* **How to complete this task**
Each line of the data must be given back verbatim, with pictures removed.

* **Data supplied**

● ● ● ●

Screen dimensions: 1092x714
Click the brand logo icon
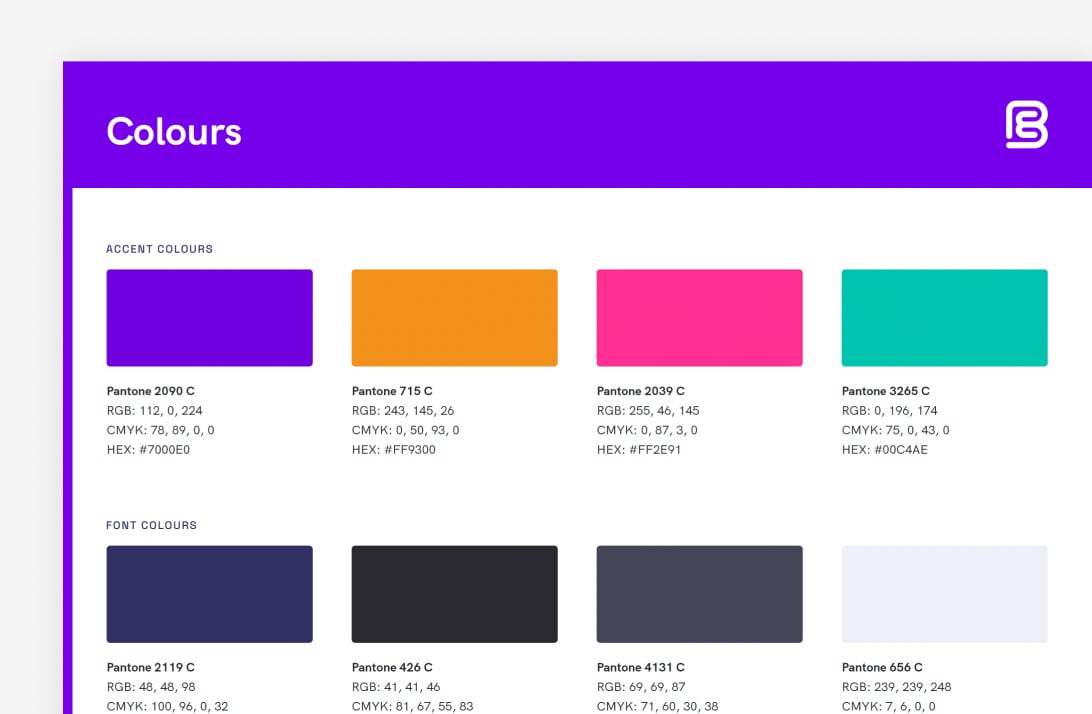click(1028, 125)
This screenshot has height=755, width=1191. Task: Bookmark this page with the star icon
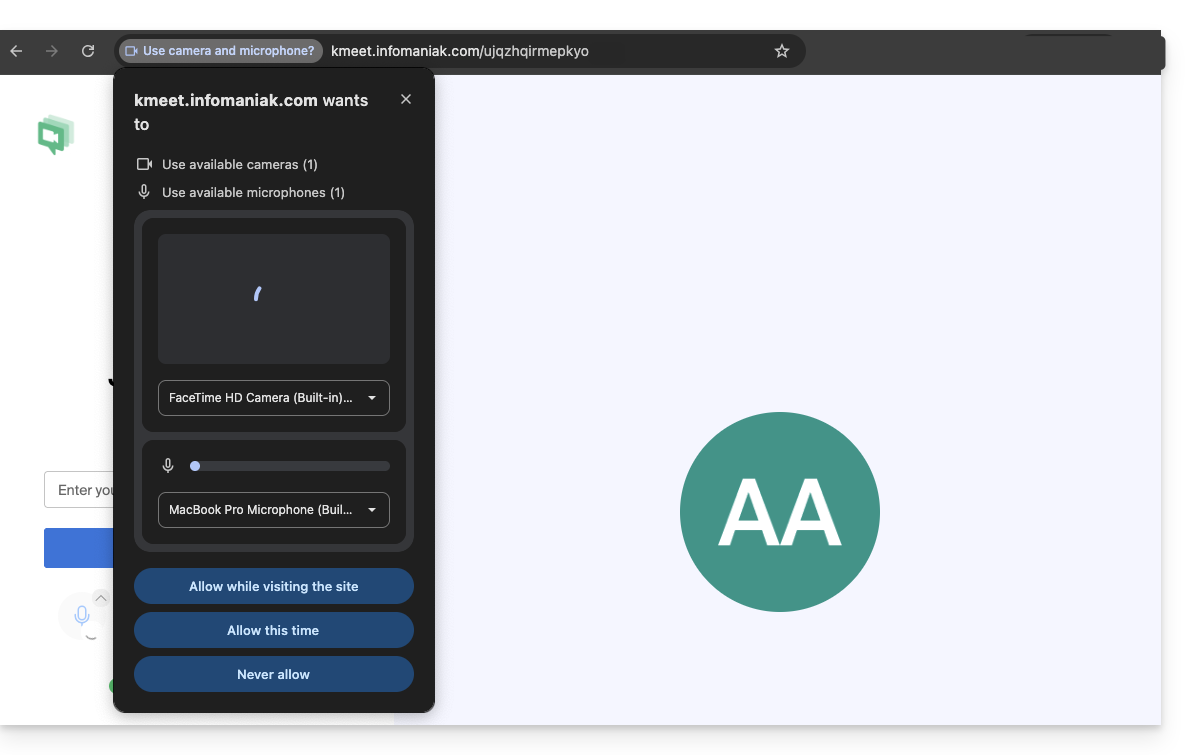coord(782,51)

● ● ● ●

* **Response to this exercise**
Screen dimensions: 1092x714
Click the brand logo icon
click(1028, 125)
This screenshot has height=755, width=1191. Task: Bookmark this page with the star icon
coord(782,51)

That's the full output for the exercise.